Francis Kabenlah Anaman (born 26 July 1960) is a Ghanaian politician and member of the Sixth Parliament of the Fourth Republic of Ghana. He represented the Jomoro Constituency in the Western Region on the ticket of the National Democratic Congress.

== Early life and education ==
Anaman was born on 26 July 1960. He hails from Tikobo, a town in the Western Region of Ghana. He attended the Kwame Nkrumah University of Science and Technology and obtained a bachelor's degree in Economics and Sociology.
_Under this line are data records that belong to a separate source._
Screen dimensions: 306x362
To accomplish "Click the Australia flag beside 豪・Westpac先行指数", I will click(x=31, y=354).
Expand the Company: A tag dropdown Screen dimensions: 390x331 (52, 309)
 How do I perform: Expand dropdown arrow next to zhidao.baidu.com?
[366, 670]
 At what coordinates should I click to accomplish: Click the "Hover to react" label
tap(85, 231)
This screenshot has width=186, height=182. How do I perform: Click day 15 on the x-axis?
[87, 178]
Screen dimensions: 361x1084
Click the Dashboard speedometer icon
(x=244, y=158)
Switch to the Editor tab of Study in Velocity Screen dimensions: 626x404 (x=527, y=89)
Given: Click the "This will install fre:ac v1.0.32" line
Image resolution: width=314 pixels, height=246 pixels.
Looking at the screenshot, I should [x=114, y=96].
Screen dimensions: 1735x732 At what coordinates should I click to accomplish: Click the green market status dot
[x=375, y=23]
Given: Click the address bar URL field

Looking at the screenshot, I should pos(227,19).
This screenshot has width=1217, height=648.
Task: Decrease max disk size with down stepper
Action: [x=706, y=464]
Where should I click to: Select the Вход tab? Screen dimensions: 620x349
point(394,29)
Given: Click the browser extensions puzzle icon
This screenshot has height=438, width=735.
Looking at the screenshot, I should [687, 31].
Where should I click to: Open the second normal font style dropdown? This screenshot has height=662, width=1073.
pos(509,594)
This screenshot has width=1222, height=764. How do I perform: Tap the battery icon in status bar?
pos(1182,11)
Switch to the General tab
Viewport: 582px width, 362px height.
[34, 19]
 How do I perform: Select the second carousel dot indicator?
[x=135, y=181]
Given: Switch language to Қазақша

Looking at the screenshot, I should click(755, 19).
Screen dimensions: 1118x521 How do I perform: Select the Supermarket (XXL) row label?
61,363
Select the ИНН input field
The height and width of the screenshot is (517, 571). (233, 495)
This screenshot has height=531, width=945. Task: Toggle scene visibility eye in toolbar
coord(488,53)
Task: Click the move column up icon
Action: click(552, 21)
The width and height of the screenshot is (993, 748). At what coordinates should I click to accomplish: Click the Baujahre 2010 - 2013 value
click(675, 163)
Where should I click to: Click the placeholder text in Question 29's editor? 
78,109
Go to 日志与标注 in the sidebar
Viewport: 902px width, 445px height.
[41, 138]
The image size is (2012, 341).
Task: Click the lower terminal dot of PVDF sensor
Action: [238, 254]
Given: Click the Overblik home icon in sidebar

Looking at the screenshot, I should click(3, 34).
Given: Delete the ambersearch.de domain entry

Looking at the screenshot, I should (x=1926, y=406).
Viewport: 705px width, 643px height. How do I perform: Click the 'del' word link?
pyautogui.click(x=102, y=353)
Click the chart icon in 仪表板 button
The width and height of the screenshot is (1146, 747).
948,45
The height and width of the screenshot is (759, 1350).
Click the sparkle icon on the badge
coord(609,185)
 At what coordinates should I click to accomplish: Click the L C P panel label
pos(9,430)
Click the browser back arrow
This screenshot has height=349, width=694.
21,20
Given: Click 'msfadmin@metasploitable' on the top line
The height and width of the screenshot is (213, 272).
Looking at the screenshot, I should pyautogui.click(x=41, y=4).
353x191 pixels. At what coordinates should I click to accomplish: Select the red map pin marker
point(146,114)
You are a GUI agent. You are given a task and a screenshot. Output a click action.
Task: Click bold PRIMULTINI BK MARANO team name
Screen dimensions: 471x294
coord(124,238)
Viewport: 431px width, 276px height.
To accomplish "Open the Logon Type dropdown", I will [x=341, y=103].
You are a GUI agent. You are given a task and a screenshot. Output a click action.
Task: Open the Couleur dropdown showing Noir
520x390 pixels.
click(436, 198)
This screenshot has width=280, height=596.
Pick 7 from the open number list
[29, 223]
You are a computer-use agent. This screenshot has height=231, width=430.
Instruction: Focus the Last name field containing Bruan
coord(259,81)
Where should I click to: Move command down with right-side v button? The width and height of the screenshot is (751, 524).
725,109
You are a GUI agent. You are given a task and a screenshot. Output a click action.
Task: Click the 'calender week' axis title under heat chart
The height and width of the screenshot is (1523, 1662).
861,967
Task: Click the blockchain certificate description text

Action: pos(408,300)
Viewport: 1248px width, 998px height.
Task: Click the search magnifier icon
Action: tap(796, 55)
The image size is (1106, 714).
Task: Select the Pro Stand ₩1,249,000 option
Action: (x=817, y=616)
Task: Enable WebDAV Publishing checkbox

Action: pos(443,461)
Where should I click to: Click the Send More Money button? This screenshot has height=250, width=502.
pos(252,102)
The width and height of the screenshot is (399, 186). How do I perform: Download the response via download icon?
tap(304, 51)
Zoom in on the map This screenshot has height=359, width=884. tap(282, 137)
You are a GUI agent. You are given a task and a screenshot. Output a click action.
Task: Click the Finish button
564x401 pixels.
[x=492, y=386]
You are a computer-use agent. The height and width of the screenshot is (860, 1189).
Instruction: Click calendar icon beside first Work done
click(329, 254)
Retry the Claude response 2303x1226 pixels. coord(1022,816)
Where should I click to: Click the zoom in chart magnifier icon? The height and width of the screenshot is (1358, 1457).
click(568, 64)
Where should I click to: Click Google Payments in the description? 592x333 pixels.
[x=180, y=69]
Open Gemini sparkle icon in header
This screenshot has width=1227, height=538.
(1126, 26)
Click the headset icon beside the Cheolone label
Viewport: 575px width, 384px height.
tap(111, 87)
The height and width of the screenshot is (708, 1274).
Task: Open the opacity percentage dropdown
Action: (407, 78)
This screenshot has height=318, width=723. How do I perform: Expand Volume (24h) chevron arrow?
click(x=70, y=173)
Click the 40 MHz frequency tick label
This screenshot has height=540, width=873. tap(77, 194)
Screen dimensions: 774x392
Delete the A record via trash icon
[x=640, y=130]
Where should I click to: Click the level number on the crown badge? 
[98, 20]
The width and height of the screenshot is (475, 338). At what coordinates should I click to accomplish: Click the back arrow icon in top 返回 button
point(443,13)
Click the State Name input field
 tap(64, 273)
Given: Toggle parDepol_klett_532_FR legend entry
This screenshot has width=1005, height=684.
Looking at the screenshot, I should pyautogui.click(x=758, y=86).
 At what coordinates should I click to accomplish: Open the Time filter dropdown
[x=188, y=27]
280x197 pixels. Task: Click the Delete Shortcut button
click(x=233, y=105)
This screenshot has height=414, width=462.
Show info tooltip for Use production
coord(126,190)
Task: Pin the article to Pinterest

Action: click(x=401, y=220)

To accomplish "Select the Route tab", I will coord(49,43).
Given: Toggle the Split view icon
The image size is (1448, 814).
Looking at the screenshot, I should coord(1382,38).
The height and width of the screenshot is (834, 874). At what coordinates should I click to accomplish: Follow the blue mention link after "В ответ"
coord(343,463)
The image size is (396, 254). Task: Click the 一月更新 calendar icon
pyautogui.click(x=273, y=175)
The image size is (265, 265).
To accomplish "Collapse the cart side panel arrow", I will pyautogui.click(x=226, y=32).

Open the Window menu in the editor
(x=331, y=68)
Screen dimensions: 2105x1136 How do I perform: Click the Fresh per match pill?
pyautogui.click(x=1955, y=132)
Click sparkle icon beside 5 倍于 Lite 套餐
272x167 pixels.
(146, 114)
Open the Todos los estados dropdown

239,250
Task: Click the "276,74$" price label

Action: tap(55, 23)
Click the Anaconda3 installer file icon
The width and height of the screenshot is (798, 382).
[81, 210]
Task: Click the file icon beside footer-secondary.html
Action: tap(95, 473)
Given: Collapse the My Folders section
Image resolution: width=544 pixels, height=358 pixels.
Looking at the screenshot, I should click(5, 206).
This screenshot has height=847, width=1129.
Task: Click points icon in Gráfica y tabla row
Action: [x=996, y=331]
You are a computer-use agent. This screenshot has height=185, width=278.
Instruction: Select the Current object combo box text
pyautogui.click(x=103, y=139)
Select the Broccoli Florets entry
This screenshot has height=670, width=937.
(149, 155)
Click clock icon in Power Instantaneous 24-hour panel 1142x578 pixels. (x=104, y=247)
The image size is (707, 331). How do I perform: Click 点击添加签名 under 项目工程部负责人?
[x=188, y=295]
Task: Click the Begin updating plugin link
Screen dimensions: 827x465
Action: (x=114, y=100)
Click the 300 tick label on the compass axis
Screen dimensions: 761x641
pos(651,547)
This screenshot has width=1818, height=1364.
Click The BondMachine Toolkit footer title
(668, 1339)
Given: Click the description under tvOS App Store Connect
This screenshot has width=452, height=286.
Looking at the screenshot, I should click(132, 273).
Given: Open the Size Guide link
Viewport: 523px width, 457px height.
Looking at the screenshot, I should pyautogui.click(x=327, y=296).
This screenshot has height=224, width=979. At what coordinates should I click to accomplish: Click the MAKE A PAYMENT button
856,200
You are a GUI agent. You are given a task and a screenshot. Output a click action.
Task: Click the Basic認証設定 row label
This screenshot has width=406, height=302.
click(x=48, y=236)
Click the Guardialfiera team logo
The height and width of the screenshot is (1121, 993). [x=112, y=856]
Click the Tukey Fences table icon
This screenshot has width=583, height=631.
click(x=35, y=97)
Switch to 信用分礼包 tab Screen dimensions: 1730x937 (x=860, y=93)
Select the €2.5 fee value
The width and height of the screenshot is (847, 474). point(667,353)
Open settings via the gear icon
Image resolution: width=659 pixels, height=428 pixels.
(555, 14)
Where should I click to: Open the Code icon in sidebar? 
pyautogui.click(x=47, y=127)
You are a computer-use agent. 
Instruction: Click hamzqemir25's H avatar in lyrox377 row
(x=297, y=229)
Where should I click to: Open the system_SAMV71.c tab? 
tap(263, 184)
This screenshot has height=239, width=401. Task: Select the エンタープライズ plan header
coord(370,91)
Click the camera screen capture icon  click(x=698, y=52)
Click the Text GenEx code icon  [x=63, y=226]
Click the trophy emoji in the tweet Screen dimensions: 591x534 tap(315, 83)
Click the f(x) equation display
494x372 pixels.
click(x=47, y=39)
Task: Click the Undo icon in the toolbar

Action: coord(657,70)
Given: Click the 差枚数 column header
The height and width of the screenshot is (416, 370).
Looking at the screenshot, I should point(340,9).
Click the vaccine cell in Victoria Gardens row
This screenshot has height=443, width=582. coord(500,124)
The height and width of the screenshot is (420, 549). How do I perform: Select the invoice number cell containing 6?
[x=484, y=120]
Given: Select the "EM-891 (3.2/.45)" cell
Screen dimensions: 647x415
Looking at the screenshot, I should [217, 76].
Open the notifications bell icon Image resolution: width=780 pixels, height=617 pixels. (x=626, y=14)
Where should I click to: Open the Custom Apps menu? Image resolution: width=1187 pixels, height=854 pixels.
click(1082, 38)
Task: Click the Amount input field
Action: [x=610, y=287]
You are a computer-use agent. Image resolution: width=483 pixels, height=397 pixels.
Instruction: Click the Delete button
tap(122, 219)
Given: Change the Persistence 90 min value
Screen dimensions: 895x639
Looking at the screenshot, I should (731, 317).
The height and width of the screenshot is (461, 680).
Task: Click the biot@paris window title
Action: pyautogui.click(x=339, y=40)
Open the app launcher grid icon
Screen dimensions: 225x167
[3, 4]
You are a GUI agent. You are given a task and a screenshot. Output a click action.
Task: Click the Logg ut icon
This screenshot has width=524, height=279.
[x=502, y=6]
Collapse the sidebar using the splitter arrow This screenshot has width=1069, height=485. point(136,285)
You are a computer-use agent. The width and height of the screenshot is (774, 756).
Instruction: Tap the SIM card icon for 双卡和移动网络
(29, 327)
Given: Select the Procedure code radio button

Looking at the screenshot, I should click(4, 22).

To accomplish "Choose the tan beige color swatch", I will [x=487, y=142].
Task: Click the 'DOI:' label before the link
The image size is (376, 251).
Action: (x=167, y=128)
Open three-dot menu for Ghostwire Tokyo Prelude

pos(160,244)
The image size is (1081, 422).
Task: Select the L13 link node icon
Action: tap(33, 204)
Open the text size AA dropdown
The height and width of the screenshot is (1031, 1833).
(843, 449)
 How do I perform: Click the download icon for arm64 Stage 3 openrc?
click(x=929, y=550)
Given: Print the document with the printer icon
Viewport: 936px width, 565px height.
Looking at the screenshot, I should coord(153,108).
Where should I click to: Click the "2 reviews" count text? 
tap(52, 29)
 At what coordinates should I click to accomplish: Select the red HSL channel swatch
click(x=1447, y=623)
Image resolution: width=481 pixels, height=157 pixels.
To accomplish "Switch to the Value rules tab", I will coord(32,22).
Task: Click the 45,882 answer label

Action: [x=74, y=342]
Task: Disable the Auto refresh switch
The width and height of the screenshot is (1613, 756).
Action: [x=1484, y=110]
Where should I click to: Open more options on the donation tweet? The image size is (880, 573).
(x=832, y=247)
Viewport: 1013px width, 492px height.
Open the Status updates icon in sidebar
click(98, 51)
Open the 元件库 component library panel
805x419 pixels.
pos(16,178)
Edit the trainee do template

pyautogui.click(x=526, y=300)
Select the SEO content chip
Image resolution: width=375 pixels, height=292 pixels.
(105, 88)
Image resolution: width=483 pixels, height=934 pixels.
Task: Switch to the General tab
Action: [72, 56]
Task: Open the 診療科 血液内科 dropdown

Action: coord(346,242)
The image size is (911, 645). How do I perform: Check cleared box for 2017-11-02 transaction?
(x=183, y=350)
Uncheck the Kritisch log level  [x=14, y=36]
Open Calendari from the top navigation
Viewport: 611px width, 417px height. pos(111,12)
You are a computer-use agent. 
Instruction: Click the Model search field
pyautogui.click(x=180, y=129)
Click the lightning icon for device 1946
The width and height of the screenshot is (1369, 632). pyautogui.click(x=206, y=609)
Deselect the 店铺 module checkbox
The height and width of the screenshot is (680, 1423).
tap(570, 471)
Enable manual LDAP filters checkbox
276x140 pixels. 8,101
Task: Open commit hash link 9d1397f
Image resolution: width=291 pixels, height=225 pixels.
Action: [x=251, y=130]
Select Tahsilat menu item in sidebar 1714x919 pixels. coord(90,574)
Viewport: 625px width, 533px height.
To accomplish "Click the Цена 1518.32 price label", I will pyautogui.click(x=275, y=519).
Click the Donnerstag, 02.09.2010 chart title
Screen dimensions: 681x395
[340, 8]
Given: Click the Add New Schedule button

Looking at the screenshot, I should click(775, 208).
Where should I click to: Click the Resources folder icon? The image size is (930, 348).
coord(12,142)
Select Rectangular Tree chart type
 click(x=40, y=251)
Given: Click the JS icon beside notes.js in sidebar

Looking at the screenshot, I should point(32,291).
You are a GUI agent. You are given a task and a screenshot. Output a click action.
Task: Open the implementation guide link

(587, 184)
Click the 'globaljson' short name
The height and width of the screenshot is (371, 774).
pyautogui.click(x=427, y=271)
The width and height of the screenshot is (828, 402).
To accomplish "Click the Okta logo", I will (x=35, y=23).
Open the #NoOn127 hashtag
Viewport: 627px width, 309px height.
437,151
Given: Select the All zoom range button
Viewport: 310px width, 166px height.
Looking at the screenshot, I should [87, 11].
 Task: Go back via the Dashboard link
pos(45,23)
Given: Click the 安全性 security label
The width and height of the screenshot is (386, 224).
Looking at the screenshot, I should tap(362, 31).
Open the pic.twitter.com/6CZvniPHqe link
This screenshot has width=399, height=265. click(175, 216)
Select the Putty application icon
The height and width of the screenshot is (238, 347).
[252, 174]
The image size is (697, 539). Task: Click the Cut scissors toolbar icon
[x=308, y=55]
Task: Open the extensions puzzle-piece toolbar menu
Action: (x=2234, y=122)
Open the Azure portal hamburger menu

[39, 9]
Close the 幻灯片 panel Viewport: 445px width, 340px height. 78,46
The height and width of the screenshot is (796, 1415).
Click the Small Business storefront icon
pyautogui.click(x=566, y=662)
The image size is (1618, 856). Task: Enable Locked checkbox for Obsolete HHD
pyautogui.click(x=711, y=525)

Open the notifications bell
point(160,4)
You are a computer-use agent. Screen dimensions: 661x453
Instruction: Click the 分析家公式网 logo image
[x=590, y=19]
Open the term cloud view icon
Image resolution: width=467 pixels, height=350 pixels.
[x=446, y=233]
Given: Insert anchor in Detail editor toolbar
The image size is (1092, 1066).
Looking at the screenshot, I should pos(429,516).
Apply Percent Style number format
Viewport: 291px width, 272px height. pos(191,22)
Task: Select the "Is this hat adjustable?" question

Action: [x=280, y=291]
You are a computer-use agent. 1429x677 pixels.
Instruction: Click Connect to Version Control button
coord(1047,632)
He earned his postgraduate diploma in Public Administration from the Ghana Institute of Management and Public Administration in 1999.

== Career ==
Anaman was a military officer of the Ghana Armed Forces.

== Politics ==
Anaman is a member of the National Democratic Congress (NDC). In 2012, he contested for the Jomoro seat on the ticket of the NDC in the 2012 Ghanaian General Elections and won. He won against the incumbent member parliament Samia Nkrumah the daughter of Ghana's first president.

== Personal life ==
Anaman is married with three children. He is a Christian.